**LISTING**:
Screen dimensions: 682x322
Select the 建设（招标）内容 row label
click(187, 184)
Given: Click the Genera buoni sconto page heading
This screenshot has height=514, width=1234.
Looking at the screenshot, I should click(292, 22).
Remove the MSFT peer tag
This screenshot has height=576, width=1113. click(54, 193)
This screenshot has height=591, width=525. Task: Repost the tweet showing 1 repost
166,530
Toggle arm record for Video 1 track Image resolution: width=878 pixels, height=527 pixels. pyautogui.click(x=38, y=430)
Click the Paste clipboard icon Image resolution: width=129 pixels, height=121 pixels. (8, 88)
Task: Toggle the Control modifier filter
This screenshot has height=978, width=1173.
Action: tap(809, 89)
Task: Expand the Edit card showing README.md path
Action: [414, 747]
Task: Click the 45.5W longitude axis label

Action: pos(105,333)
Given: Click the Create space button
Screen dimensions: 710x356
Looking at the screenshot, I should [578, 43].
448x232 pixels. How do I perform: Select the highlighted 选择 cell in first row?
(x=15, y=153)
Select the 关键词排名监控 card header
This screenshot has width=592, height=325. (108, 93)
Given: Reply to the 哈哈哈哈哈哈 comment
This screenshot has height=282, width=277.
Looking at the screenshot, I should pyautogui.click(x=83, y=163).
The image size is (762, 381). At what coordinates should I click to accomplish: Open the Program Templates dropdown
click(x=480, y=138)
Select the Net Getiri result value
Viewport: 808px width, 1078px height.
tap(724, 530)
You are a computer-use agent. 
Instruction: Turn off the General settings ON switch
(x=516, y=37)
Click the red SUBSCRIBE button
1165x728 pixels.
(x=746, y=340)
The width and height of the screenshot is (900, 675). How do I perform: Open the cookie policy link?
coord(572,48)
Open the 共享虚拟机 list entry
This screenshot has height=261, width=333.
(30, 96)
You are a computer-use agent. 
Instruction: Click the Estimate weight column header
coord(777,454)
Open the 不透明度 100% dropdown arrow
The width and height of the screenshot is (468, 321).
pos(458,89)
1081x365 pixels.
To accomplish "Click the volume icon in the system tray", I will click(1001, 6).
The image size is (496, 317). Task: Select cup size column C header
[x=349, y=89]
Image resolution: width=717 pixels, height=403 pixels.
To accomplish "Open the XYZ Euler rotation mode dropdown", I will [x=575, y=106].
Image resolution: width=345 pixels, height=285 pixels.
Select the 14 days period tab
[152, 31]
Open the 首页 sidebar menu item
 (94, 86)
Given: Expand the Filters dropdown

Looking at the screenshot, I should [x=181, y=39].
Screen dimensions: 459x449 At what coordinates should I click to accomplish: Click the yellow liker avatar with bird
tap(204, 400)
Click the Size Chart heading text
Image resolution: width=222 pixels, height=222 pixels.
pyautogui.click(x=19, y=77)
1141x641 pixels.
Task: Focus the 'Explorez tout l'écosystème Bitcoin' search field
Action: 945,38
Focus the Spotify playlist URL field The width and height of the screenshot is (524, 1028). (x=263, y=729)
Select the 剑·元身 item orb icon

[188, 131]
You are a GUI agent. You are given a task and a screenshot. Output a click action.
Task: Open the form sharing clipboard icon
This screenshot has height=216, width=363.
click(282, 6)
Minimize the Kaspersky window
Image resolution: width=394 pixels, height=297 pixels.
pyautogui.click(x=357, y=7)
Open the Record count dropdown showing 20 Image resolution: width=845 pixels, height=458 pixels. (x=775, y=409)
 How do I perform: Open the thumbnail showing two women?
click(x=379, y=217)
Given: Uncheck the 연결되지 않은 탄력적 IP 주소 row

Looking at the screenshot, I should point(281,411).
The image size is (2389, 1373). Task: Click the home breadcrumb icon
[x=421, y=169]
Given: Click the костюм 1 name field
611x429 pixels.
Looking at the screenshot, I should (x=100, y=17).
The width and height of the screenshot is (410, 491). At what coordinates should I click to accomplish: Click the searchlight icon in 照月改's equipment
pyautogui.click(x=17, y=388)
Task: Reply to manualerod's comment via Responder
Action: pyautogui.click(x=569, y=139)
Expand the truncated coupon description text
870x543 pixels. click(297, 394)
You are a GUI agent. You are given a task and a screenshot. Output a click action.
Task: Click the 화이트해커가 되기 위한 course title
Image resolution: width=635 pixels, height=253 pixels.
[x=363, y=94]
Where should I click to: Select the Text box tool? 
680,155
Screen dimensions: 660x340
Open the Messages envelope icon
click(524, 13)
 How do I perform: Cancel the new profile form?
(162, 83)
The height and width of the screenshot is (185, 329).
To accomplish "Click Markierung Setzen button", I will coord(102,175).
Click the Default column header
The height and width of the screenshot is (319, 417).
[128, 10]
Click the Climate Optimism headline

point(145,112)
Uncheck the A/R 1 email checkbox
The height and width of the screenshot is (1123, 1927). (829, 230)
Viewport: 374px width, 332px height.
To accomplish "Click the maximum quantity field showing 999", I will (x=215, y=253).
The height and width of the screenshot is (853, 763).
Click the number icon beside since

**EXERCISE OBJECTIVE**:
Please output, unchanged, the part of the entries that opens with the line containing "Given: Click the Create space button" and closes with the line containing "click(x=480, y=138)", including both of those lines.

**OUTPUT FOR THIS TASK**:
Given: Click the Create space button
Screen dimensions: 710x356
Looking at the screenshot, I should [578, 43].
448x232 pixels. How do I perform: Select the highlighted 选择 cell in first row?
(x=15, y=153)
Select the 关键词排名监控 card header
This screenshot has width=592, height=325. (108, 93)
Given: Reply to the 哈哈哈哈哈哈 comment
This screenshot has height=282, width=277.
Looking at the screenshot, I should pyautogui.click(x=83, y=163).
The image size is (762, 381). At what coordinates should I click to accomplish: Open the Program Templates dropdown
click(x=480, y=138)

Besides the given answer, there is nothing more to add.